El pasado mes de diciembre tuvimos que ir hasta Madrid por unos días por motivo de un exámen, y de paso para disfrutar de la capital durante dos días que al final fueron increíbles. Nos quedamos por el barrio de La Cubana con un apartamento alquilado en AirBnb y la elección fue acertadísima, por la ubicación del barrio, el ambiente que se respira en él y por la proximidad a otras zonas de la ciudad a las que aproximarse a pié. Plaza de España, Malasaña, Chueca, el Templo Debod...
Para ello aprovechamos también una promoción que Renfe estableció esta Navidad ("Adelanta la Navidad") con billetes muy económicos, por lo que cada trayecto nos costó 30 euros a cada uno en AVE. 60 euros en total.
Se daba la circunstancia que viajamos con nuestra Teckel, y nos encontrábamos en la duda de si, yendo la misma en su transportín reglamentario, debía pagar billete. Vimos en las condiciones de Renfe que sí, que al tener billetes de "Turista Sentado" debíamos pagar billete para ella. Pasamos por caja, y sacamos lo billetes.

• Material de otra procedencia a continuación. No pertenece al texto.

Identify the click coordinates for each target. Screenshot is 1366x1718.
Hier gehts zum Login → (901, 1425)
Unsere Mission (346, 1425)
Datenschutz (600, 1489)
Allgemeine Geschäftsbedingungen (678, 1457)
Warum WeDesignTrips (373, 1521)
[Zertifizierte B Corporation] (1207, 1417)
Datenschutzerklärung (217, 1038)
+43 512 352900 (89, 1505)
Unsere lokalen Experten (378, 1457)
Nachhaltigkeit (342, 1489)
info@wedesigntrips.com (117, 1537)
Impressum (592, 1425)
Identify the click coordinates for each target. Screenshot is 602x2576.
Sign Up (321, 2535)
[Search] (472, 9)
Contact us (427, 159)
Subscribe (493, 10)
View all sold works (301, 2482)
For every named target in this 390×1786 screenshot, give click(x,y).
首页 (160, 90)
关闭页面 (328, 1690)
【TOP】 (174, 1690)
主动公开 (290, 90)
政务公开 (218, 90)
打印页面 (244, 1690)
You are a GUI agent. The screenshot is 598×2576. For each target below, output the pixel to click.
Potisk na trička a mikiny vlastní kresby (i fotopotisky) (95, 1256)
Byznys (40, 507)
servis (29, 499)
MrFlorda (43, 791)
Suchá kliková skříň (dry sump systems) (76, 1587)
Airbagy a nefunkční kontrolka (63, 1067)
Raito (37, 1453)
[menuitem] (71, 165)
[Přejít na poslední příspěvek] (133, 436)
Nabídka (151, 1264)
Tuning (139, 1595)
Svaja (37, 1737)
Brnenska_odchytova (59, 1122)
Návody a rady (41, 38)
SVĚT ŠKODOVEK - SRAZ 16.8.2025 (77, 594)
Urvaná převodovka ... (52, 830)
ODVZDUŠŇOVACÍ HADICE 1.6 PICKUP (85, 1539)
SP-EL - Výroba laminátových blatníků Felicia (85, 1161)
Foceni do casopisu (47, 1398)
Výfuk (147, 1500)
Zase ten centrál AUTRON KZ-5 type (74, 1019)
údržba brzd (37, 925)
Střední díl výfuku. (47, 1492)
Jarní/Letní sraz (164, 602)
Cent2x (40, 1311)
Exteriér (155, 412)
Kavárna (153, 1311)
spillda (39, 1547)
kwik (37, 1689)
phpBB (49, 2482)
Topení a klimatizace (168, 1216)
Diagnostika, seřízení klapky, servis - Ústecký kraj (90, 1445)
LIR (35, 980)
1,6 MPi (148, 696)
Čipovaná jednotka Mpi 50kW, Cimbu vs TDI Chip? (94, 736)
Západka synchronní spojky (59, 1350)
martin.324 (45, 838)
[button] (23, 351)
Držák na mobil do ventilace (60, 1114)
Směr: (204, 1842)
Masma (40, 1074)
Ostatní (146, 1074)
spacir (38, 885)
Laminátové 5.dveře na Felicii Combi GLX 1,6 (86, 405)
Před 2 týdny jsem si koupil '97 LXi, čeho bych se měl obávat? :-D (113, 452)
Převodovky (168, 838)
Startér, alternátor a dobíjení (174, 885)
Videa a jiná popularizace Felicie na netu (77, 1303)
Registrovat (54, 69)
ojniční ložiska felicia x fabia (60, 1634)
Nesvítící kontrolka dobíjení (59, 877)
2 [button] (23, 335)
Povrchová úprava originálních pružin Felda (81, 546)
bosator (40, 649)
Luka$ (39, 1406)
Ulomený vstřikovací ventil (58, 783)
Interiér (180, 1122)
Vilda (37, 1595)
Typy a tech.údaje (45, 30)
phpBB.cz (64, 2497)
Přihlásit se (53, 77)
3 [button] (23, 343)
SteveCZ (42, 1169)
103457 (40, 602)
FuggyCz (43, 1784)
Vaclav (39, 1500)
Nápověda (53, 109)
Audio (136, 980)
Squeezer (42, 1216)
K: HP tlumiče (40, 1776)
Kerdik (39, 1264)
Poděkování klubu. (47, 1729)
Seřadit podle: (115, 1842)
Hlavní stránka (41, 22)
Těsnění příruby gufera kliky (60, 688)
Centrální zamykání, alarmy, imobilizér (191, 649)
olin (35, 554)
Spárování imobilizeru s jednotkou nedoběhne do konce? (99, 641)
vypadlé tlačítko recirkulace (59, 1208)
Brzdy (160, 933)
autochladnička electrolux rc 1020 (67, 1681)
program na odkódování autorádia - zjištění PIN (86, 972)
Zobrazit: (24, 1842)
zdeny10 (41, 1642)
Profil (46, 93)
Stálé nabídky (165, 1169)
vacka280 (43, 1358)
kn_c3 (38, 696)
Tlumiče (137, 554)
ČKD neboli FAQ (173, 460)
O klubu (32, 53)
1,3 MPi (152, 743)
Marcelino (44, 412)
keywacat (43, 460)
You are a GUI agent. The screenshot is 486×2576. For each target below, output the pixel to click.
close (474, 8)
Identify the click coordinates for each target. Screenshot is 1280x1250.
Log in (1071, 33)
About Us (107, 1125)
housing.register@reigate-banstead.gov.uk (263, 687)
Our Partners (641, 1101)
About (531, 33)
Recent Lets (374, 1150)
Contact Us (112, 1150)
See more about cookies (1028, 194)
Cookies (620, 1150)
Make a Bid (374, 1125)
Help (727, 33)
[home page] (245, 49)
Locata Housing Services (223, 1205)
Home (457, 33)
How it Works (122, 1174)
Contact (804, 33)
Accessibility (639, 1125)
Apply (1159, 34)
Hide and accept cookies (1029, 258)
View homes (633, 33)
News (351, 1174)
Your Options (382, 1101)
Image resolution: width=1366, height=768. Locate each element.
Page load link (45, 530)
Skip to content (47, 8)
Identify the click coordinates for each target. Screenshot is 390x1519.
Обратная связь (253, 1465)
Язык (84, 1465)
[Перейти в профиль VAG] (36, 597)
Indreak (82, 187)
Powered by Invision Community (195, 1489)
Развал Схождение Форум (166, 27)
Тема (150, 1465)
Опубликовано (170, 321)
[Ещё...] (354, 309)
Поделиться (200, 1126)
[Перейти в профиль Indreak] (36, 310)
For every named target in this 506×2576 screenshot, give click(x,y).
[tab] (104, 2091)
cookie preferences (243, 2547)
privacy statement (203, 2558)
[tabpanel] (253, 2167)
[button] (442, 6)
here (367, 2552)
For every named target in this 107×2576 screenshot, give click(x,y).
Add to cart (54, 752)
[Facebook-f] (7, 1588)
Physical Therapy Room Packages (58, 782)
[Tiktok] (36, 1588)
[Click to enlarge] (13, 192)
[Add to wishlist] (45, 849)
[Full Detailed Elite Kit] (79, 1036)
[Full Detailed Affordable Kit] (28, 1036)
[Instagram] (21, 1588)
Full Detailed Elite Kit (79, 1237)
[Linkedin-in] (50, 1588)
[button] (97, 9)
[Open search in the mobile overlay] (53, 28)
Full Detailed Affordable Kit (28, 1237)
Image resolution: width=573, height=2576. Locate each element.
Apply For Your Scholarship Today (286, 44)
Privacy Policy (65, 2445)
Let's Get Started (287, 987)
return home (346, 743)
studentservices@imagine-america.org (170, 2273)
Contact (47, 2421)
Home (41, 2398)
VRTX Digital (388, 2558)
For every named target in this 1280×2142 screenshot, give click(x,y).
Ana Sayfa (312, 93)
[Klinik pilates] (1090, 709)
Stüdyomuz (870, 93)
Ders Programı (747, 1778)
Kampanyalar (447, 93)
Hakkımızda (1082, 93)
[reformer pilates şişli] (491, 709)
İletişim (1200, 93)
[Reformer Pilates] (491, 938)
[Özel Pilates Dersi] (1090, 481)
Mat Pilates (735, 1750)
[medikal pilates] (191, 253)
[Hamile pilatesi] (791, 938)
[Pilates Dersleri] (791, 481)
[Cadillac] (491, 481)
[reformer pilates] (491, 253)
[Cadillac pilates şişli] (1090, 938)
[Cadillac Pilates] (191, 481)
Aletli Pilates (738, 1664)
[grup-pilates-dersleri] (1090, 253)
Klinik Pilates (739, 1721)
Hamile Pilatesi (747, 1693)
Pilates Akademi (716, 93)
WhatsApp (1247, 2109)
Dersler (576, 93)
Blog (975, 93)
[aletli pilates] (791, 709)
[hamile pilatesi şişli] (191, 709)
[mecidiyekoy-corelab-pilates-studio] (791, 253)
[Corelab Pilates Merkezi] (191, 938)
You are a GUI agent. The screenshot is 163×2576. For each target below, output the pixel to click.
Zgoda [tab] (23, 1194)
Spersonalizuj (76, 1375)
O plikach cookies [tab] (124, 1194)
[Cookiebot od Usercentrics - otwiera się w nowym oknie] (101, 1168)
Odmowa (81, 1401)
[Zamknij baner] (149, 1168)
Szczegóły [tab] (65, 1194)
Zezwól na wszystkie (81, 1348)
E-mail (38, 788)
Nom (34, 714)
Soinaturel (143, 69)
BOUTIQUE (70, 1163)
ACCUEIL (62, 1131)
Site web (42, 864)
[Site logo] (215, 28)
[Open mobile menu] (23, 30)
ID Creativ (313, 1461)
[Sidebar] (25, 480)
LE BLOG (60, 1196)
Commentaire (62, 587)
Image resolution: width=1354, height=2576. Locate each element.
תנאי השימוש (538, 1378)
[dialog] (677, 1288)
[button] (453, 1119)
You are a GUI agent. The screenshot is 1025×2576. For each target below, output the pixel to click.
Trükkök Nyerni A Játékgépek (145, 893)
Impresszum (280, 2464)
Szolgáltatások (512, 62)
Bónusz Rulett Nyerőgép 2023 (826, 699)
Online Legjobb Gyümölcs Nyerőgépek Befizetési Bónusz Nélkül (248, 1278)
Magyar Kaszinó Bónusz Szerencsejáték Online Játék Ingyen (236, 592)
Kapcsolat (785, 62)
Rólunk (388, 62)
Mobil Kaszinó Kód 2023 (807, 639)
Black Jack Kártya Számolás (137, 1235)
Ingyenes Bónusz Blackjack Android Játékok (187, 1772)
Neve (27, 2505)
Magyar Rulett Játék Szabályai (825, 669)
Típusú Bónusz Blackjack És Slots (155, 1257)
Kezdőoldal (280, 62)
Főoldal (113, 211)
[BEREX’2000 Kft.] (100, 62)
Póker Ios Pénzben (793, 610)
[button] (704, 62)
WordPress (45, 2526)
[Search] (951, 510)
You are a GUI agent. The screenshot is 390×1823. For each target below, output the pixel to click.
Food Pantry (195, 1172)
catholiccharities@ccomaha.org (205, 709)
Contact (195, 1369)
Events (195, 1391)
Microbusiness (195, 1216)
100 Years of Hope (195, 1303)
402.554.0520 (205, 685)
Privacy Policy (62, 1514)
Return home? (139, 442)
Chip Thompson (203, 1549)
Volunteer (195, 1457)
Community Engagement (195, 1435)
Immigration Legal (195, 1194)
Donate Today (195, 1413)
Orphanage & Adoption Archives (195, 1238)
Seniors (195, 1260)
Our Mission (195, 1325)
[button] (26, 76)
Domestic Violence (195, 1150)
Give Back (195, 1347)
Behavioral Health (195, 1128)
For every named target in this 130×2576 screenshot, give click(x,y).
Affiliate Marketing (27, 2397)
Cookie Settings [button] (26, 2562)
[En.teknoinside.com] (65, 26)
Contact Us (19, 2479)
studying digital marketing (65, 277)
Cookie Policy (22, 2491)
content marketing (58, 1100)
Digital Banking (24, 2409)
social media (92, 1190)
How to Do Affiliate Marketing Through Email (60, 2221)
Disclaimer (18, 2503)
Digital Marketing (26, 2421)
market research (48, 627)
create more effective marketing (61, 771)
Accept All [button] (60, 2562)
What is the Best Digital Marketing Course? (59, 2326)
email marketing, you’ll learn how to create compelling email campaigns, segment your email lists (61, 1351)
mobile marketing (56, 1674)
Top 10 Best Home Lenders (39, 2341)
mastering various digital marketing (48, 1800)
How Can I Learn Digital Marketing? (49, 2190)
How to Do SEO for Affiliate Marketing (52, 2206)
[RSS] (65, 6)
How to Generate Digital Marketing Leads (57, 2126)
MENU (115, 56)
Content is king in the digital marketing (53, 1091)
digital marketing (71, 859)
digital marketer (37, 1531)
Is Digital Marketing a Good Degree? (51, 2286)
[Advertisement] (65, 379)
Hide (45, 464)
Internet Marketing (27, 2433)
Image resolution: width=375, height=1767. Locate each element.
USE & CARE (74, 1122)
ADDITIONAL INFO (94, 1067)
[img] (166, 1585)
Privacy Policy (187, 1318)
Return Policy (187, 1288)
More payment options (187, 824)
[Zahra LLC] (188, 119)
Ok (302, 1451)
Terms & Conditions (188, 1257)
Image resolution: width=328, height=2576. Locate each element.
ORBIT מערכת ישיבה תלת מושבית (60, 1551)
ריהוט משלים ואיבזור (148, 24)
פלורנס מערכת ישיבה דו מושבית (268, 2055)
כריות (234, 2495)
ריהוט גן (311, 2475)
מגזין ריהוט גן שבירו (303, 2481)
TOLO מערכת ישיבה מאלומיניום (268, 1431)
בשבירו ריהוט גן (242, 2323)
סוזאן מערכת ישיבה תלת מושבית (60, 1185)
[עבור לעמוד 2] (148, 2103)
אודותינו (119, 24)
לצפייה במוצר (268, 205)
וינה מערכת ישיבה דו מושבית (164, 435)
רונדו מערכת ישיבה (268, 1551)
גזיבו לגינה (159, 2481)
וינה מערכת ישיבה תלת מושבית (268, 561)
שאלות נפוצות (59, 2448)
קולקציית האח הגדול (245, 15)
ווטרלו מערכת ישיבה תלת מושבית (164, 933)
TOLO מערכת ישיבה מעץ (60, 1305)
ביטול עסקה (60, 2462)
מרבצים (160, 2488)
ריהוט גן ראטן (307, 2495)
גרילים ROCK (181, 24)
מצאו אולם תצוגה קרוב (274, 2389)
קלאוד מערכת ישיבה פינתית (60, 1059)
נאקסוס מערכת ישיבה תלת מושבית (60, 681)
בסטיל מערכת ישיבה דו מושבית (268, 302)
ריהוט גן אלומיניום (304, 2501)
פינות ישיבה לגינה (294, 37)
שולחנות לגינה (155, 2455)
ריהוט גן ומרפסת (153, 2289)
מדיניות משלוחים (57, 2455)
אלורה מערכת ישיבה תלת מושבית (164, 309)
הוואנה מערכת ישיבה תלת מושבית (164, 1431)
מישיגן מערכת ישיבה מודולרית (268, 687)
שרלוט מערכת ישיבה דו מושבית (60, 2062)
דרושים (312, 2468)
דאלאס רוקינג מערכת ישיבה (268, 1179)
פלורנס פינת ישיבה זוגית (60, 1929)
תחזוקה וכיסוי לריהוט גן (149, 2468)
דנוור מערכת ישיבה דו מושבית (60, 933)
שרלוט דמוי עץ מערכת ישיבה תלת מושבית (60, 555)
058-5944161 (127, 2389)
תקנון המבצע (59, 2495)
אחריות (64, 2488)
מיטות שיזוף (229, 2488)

A la postre, los billetes de nuestra mascota salieron más caros que los nuestros. ¡Cosas de la vida!.
Nunca habíamos viajado con mascota y hasta aquí todo bien, pero la sorpresa vino cuando llegó el momento de la verdad y hubo que colocarla "en algún lugar" dentro del vagón. Al estar pagando más de 60 euros por que el perro viajase, inocentes de nosotros creímos que habría algún espacio pensado para la colocación en condiciones del transportín con la mascota dentro. Es decir, que al sacar por internet los billetes para dos personas más una mascota, pagando por cada uno de los billetes unos 60 euros, el sistema generaría una asignación de asientos que tuviese cerca el espacio para mascotas, o asientos con más espacio. Alguna característica diferencial que propiciase un viaje cómodo. Pero no.
No sólo no existe tal espacio sino que tampoco se puede dejar por ninguna "zona común" como pasillo -lógico, impediría el paso de otras personas y maletas-. Por lo tanto el transportín tuvo que viajar todo el trayecto a mis piés, en el reducido espacio que queda, haciendo del viaje algo muy incómodo. Extremadamente incómodo.
Como información extra, menciono que ningún empleado de Renfe de los que durante un Atocha - Sants circulan por el vagón mencionó nada diferente ni alternativo a la escena, por lo que implícitamente entiendo que todo estaba confirmado como correcto "tal como estaba".
Desde aquí solicito a RENFE que, si nos hacen en determinadas categorías pagar por un billete para nuestra mascota, que exista un emplazamiento reglado y acomodado para las mismas.
De otra forma, llevándola a los pies de mala manera, estamos sufriendo la misma situación que si no hubiésemos pagado su billete o simplemente las llevásemos "de estrangis".
Por supuesto no me vale "dejarla en la zona de equipajes", porque repito que el viajero está pagando más de 60 euros por el billete del perro como para llevarle como si fuese una maleta, muchas veces lejos del asiento del dueño.
Creo que es algo que Renfe debe mejorar y regular pensando en la comodidad del viajero y la mascota. Pero del viajero sobre todo. En su web están las condiciones de viaje, pero todo relativo a si es gratuito o no, y eso no es suficiente.